Additionally, CNN exit polls show Sanders won Wayne County, the state’s most populous county, by a 14-point margin. This is particularly significant for Sanders, as Wayne County is approximately 40 percent black. And more black voters trust Sanders to handle race relations than they trust Hillary Clinton. This means Sanders may be reversing his losing trend among black voters as the primary goes on.
Sanders’ victory is a huge political upset, given most pollsters having him down considerably to Hillary Clinton in the weeks and days leading up to the Michigan primary.
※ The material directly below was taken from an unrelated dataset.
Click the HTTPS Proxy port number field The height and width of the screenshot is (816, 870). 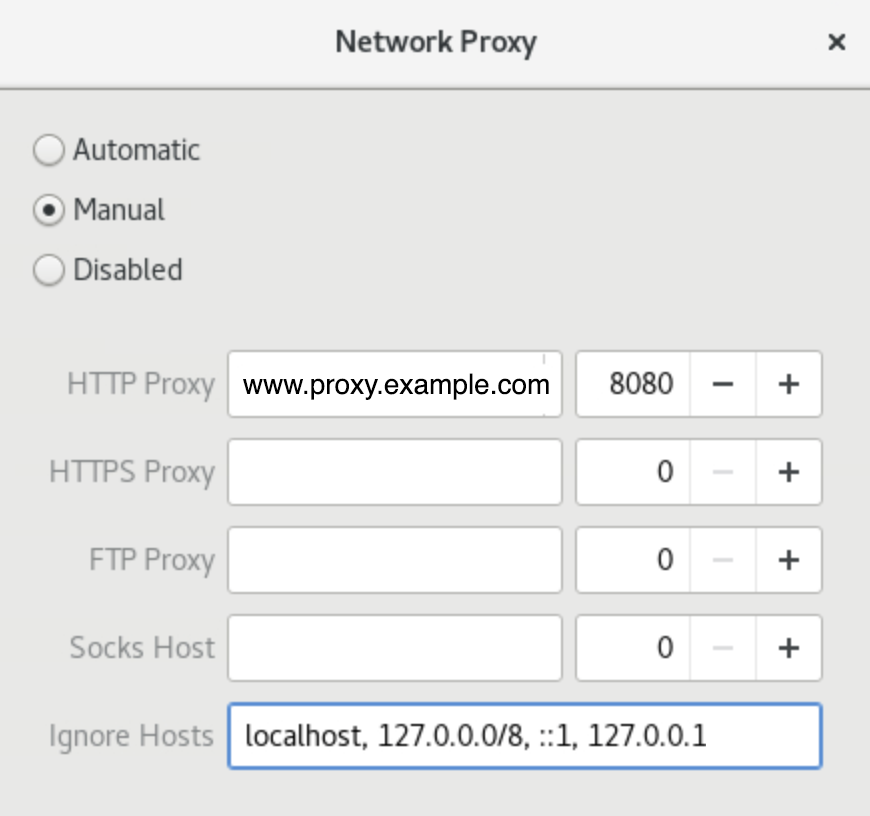pos(634,472)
RealClearPolitics polling averages had Clinton projected to win by anywhere from a 13-point margin to a 27-point margin. Nate Silver of FiveThirtyEight.com projected Clinton as the winner with 99 percent probability:
While Clinton surrogates in the corporate media have been blaring that Bernie’s campaign was finished after Super Tuesday, he went on to win 3 out of 4 states last Saturday, and now he has defeated Clinton in the pivotal Midwestern state. This puts Sanders in excellent position to do well in the March 15 primaries, in which other states with demographics similar to Michigan’s — like Ohio, Illinois, and Missouri — go to the polls. All of these states have a significant number of Democratic delegates.
Michigan has 130 delegates to offer Democratic candidates to be awarded proportionally, the most up for grabs since Super Tuesday. Sanders will take home a majority of them
This victory has proven that the revolution is alive and well. As the election moves to Western coastal states and major Eastern states, expect more and more Bernie Sanders primary victories.
On the Republican side, Donald Trump won the Michigan primary by 12 points with 36 percent of the vote, with Ohio governor John Kasich placing in second with 25 percent of the vote. Ted Cruz and Marco Rubio took third place and fourth place, respectively.